Town in Muş Province, Turkey

Varto (Gimgim; Վարդօ or Վարդո, Varto) is a town in Muş Province, Turkey. It is the seat of Varto District. Varto was elected from the DEM Party in the 2024 Turkish Local Elections, with Giyasettin Aydemir serving as the mayor.
According to the 2024 population census, the district's total population is 29,174.

==History==
Some 5,200 Armenians were living in the district of Varto in 1914, including 600 in the town of Varto. Eight churches, 3 monasteries and 5 schools tended to their to spiritual needs. In June 1915 during the Armenian genocide, a great number of Varto's Armenians were massacred in the valley of Newala Ask.

It was the epicenter of the 1966 earthquake that killed nearly 3,000 people.

There are about a hundred villages in the Varto district.
== Geology and geomorphology ==
Varto District is surrounded by Bingöl Mountains from the north and Şerafettin Mountains from the south. Akdoğan Lakes are located in the east of the district center. The altitude exceeds 3000 meters in the Bingöl mountains in the north of the district center and 2300 meters in the Akdoğan and Şerafettin mountains.

== Tourism ==
The touristic places in Varto are Lake Akdoğan, Künav Cave, Bingöl Mountains, Kayalıdere Castle.

== Demographics ==
Before the Ottoman rule, region was almost exclusively Armenian. It then became ethnically and religiously diverse. In 1891, Vital Cuinet reported a population of 16,994: 9,000 Muslims and 7,994 Armenians. Muslims were mostly Kurds and Circassian muhacir. The Armenian Patriarchate of Constantinople counted, on the eve of the First World War, 4,649 Armenians in the whole kaza, with seven churches, three monasteries, and four schools.

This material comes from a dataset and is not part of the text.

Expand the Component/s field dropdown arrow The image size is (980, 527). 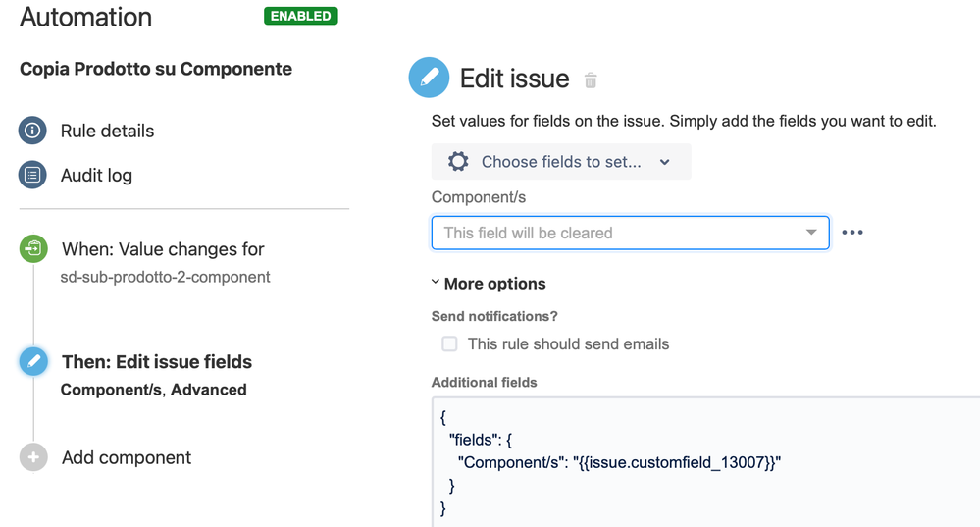(x=811, y=233)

According to the 1927 Turkish census, all 9,822 inhabitants of the Varto District were Muslims.

Mother tongue, Muş District, 1927 Turkish census
| Turkish | Arabic | Kurdish | Circassian | Other |
|---|---|---|---|---|
| 731 | 1 | 8,774 | 2 | 314 |

== Politics ==
Musa Ayyıldız started to work as the Deputy Mayor on March 9, 2023 after the Presidential Decree.